Exercises to complete
(a) In the excerpt on sneakers, substitute "shoes" for "sneakers" and write out the passage that begins at the words "Fact of the" and stops after "Let me explain.".
(b) Continue the excerpt on sneakers from the point at which it stops.
*** Opening of Excerpt ***
Fact of the matter is, there are fundamental flaws with a majority of the sneakers that are available that can wreak havoc on your toes, feet and everything upstream. Let me explain.

  1. A Majority of Mainstream Sneakers are not ‘Flat’‘Flat’, also known as ‘Heel-to-Toe Drop (HTD)’ refers to the angle of tilt between the heel and front of the shoe when looking at it from the side. In other words, the greater the heel-to-toe drop, the greater the amount of forward or downward tilt there is because the heel is stacked higher than the forefoot. Think about what this does to your body. Standing, walking, running, squatting and lifting in a pair of sneakers with a high heel to toe drop is the same as if you were standing, walking, running, squatting and lifting downhill all day. Look at the illustration and the domino effect on your joints, muscles and posture. Have you ever wondered why you suffer from low back pain, knee pain and shin splints? In addition to developing muscle stiffness and postural changes, think about the level of stability at the ankle. With Halloween around the corner, make note of how the guy dressed up as Sarah Palin or Hilary at the Halloween party walks around in a pair of heels. I think women can also attest to feeling a little unbalanced after a long hiatus from wearing heels.
*** Close of Excerpt ***
*** Opening of Data listing ***
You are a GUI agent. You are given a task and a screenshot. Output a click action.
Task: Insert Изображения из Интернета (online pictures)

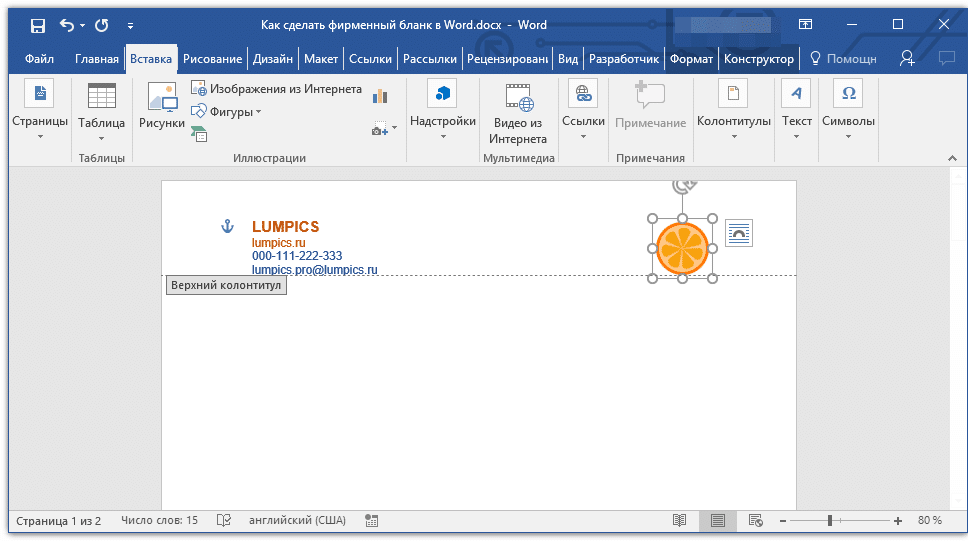point(276,89)
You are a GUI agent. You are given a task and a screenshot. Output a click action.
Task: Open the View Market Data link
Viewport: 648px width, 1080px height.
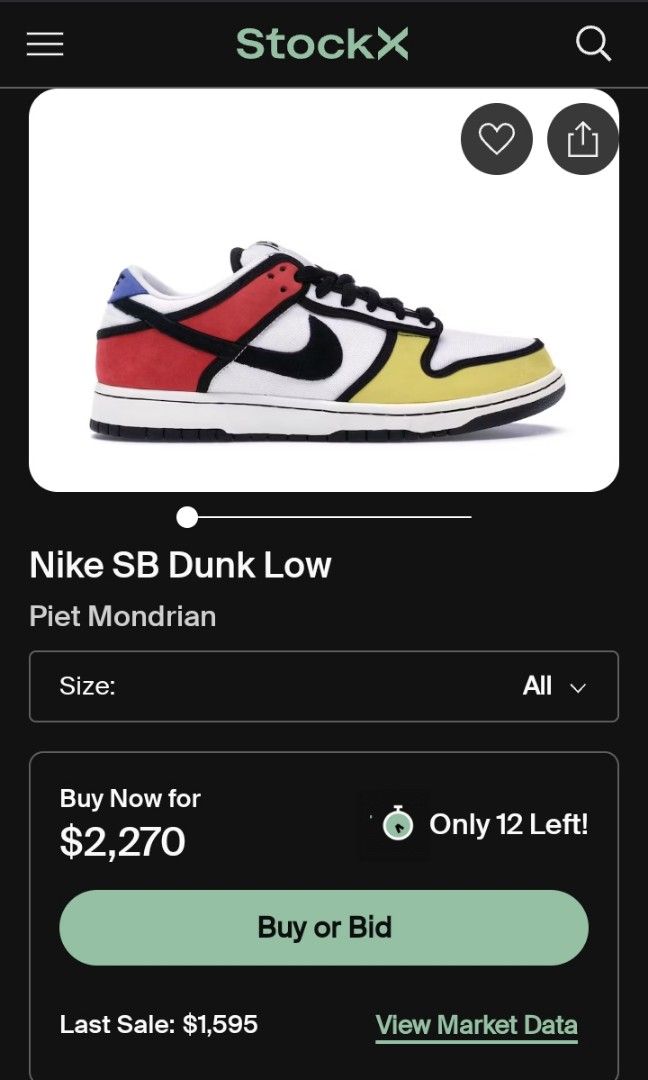(x=476, y=1025)
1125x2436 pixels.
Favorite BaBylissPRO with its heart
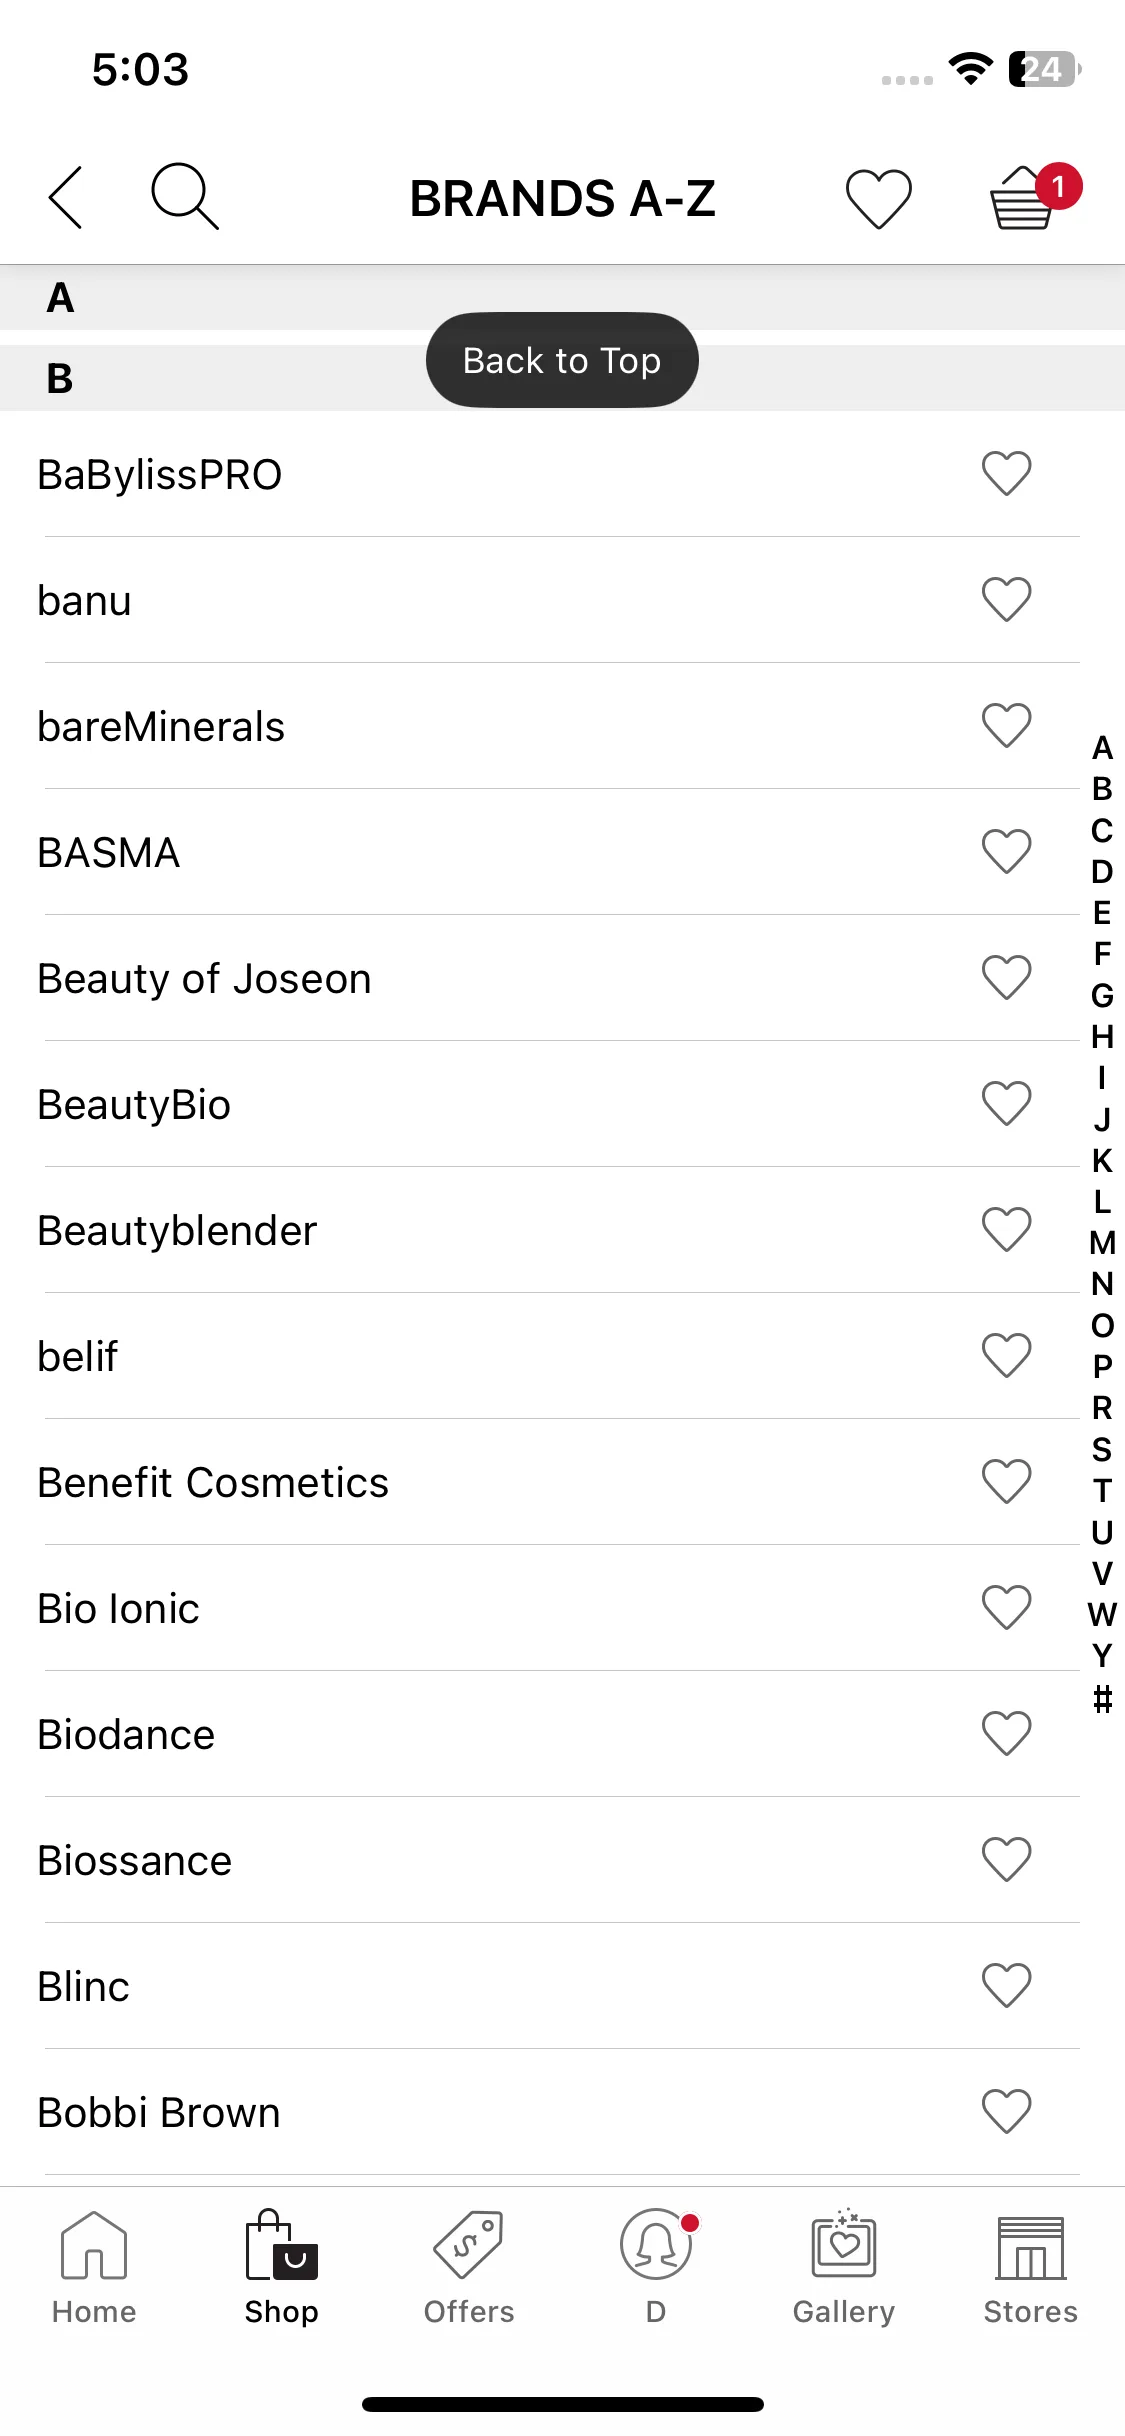pos(1006,473)
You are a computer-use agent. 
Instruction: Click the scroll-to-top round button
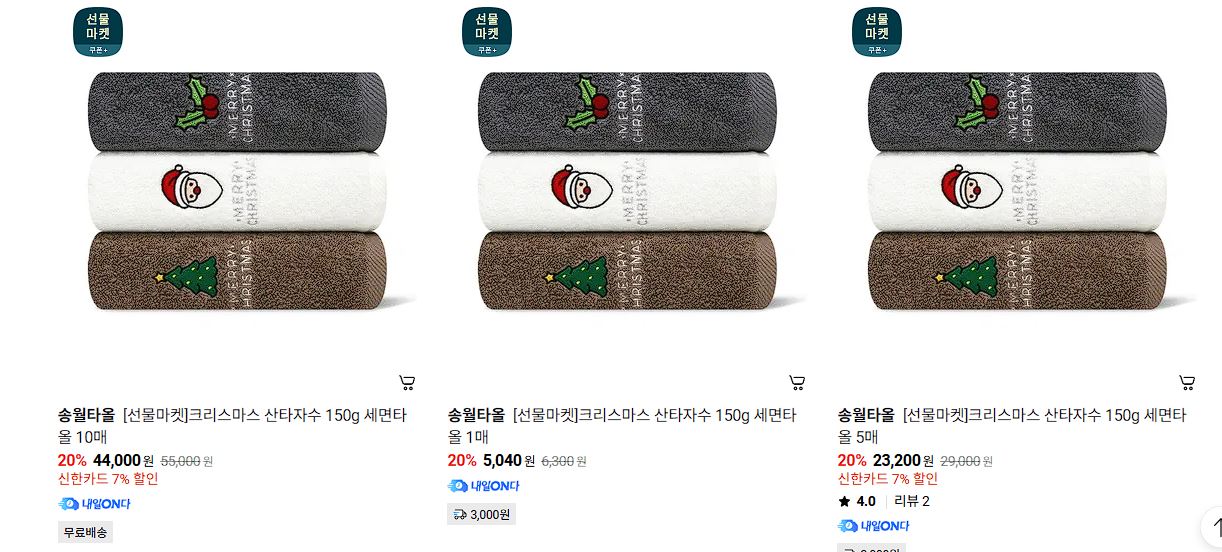(1212, 527)
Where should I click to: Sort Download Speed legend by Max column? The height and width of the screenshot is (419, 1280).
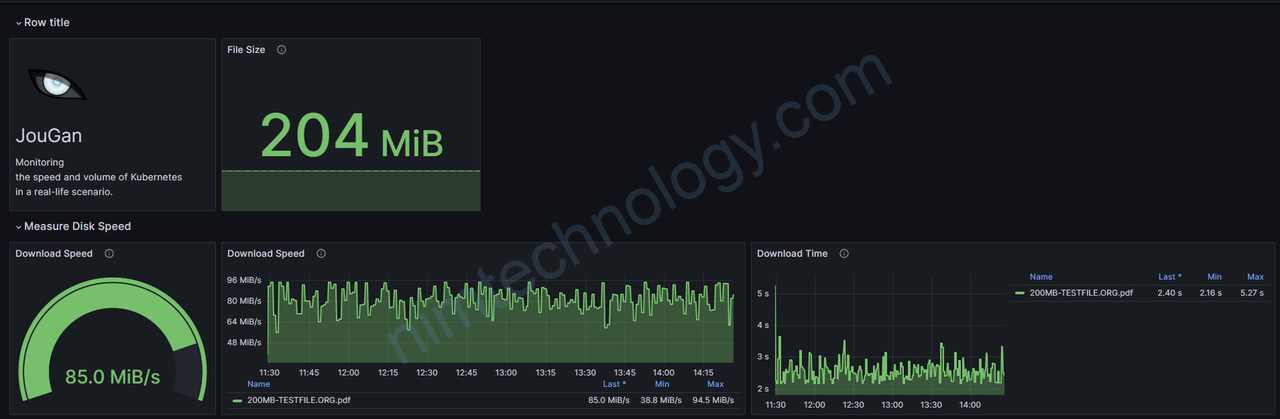715,384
*** Close of Data listing ***
Outputs in order
(a)
Fact of the matter is, there are fundamental flaws with a majority of the shoes that are available that can wreak havoc on your toes, feet and everything upstream. Let me explain.

(b)
  2. More Cushioning = Less Strain on My Joints and Energy EfficiencyMeh. Actually the opposite occurs. With a greater amount of cushioning, especially in shoes with thick heels, your brain subconsciously tells you that it is safe to land directly on your heel (especially during running). The problem with landing on your heel is that you completely bypass the dampening and shock absorbing capabilities of your massively strong and springy Achilles tendon. Also, more cushioning creates an unstable surface so your muscles need to create more force. Isn’t it much more difficult to run, clean, squat or lunge in sand? If you don’t think so and don’t live near the beach, go ahead and stand on your mattress or couch and do some squats. As an extra bonus, now put a pillow or two under your heels and squat.


What To Look For

So now that you know how footwear can impact your health upstream and downstream here are some of the key components that you should look for in your next pair of sneakers:

  1. Heel to Toe Drop of (0-3mm) also known as the ‘Minimalist Shoe’ category – Although this range is ideal, I recommend that you slowly transition to Minimalist shoes especially if you are coming from traditional sneakers that have Heel to Toe drops > 8mm. Don’t take this lightly and think that you will be able to run the same distance or squat the same way immediately. Scale your progression into this category of shoes by decreasing your workload (temporarily) or by planning to purchase sneakers with smaller Heel to Toe drops  in 1-2mm increments. This process takes time.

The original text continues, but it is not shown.